START
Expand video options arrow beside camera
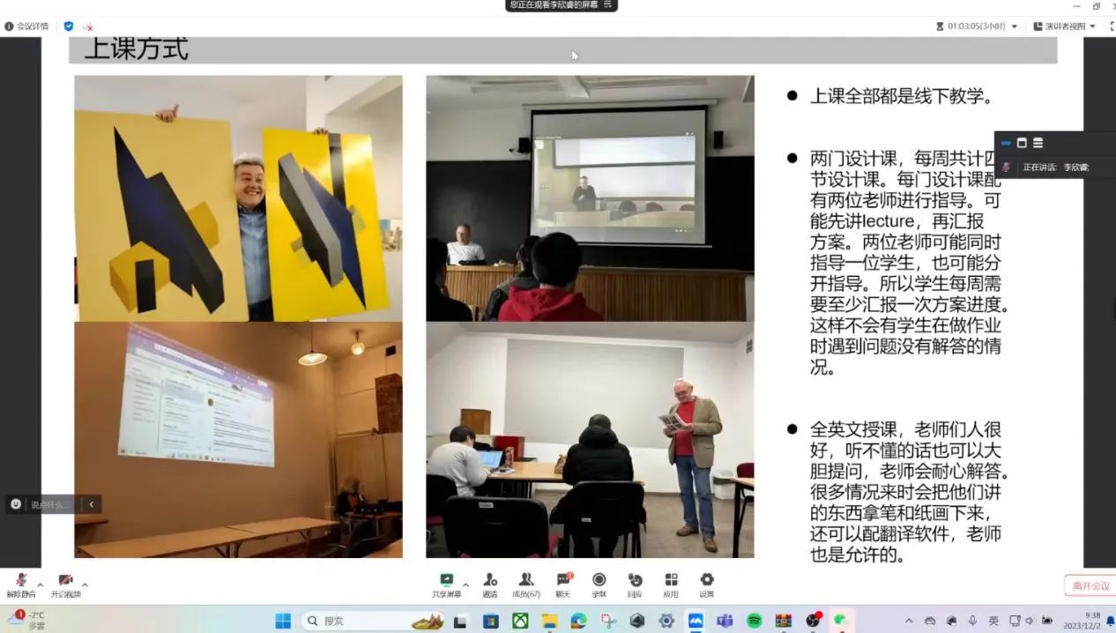Image resolution: width=1116 pixels, height=633 pixels. coord(85,585)
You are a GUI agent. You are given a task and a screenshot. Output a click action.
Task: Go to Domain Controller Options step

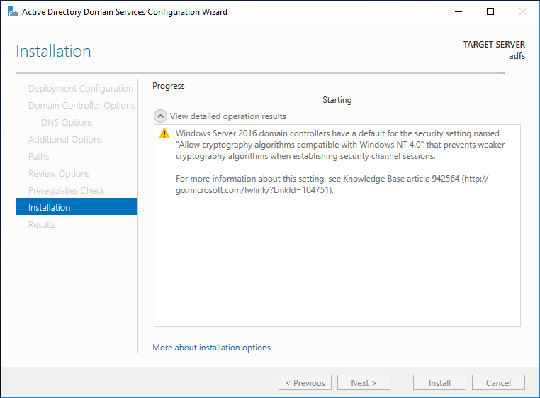(81, 106)
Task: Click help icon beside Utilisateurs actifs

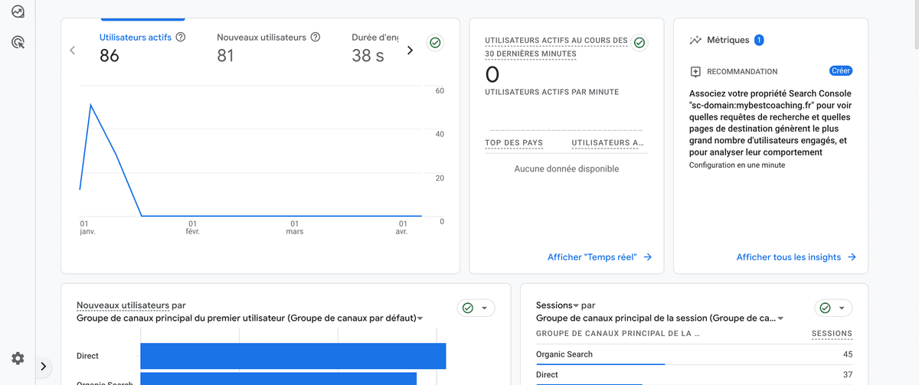Action: pos(181,37)
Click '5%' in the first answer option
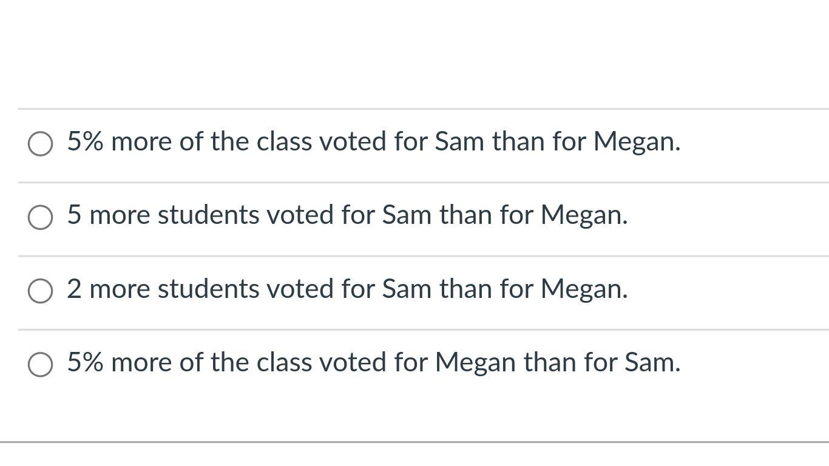829x466 pixels. tap(86, 142)
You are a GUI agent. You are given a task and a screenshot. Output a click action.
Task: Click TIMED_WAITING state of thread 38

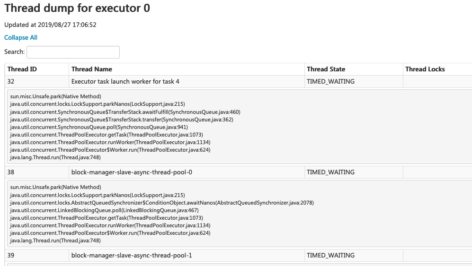330,172
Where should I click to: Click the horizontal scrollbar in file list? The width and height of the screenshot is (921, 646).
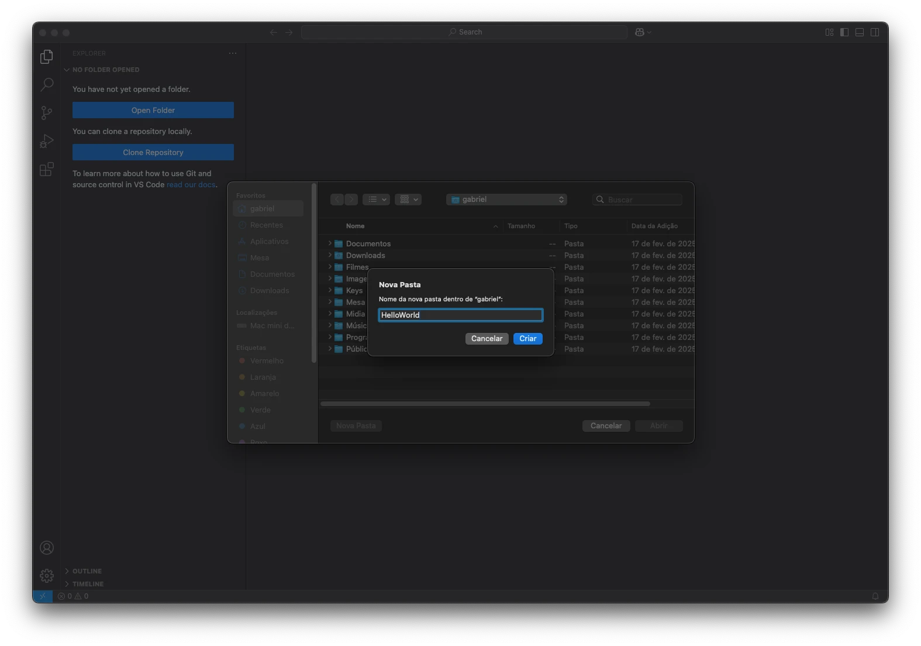pyautogui.click(x=485, y=404)
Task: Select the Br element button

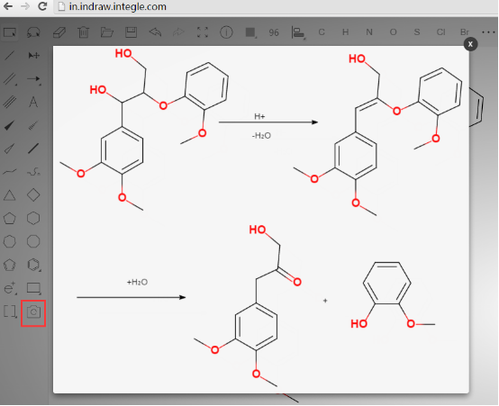Action: tap(465, 32)
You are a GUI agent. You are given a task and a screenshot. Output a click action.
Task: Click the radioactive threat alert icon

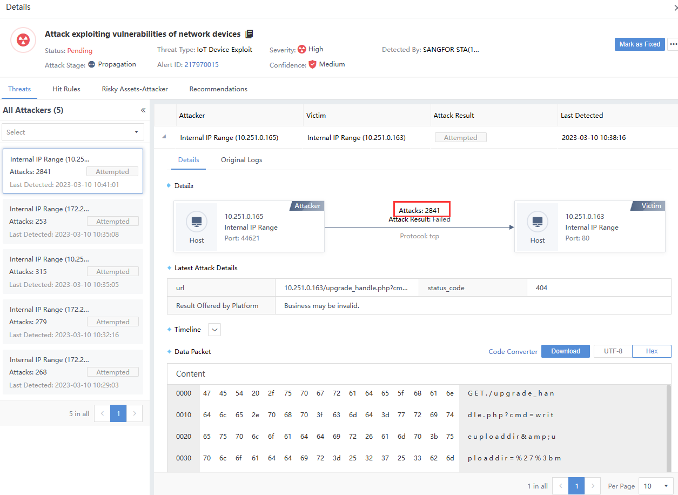coord(23,40)
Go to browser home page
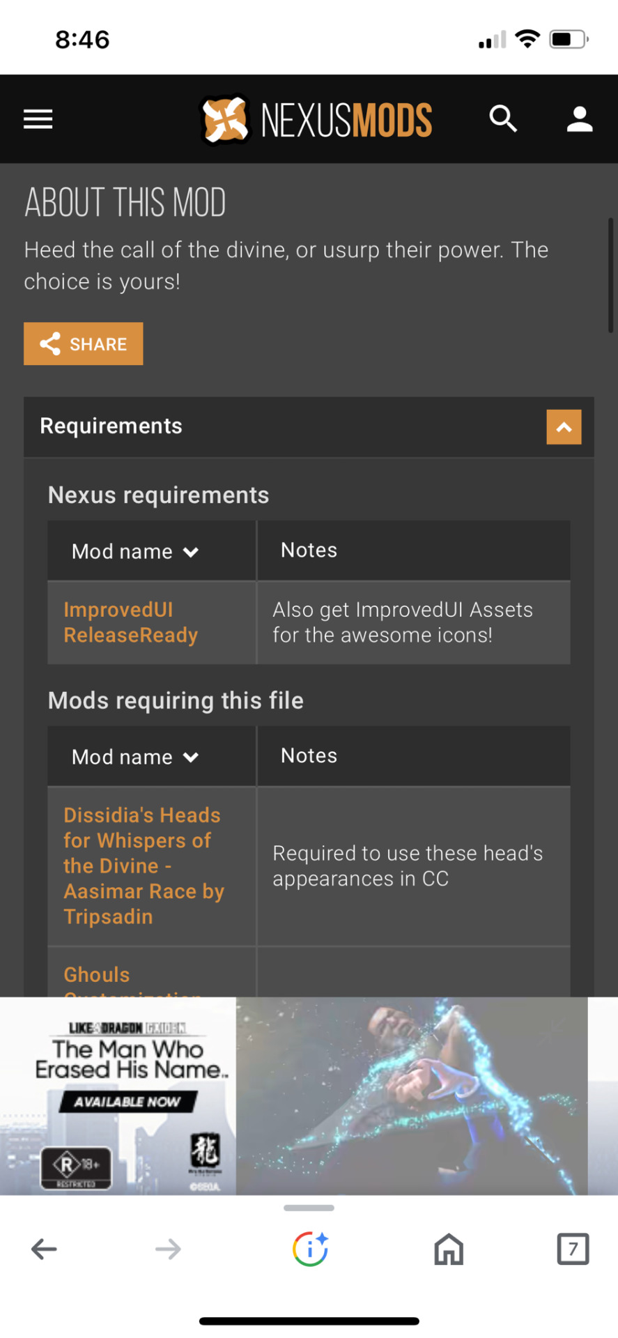 pyautogui.click(x=449, y=1249)
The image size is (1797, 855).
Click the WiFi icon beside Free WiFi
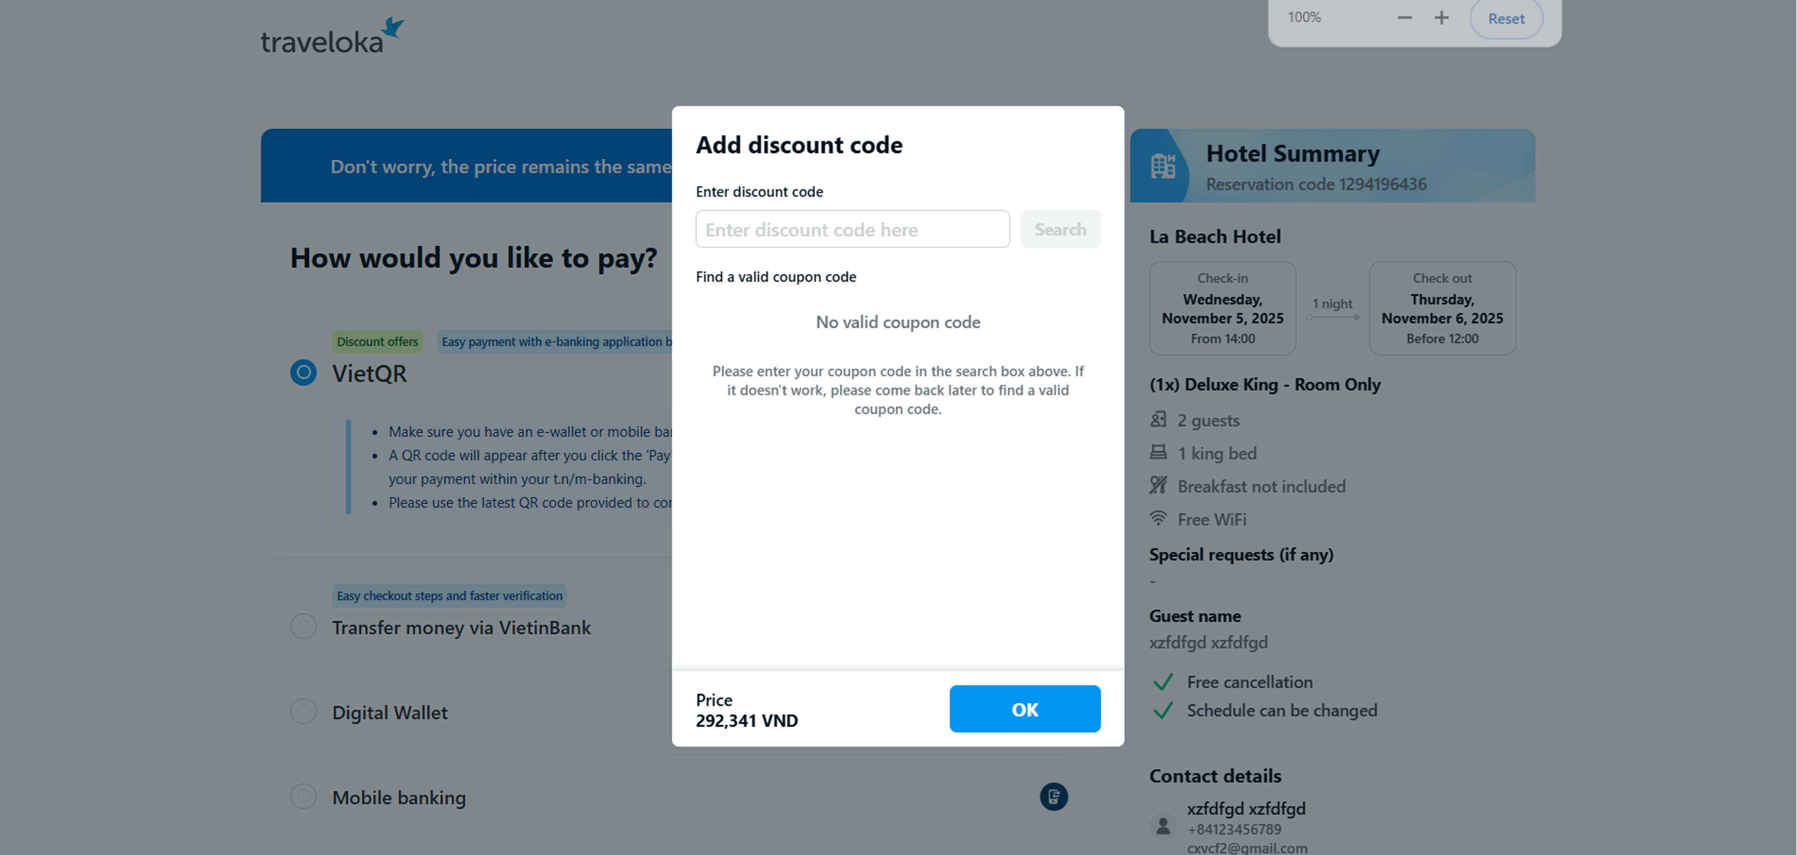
END
** What the exercise asks **
Copy out all of the data above word for word, leaving out the pictures.

** Task output **
Expand video options arrow beside camera
Image resolution: width=1116 pixels, height=633 pixels. coord(85,585)
You are a GUI agent. You are given a task and a screenshot. Output a click action.
Task: Go to Domain Controller Options step

(81, 106)
Task: Click help icon beside Utilisateurs actifs

Action: pos(181,37)
Click '5%' in the first answer option
829x466 pixels. tap(86, 142)
You are a GUI agent. You are given a task and a screenshot. Output a click action.
Task: Click TIMED_WAITING state of thread 38

330,172
Where should I click to: Click the horizontal scrollbar in file list? The width and height of the screenshot is (921, 646).
pyautogui.click(x=485, y=404)
Task: Select the Br element button

Action: tap(465, 32)
You are a GUI agent. You are given a task and a screenshot. Output a click action.
Task: Click the radioactive threat alert icon

coord(23,40)
Go to browser home page
 pyautogui.click(x=449, y=1249)
The image size is (1797, 855).
Click the WiFi icon beside Free WiFi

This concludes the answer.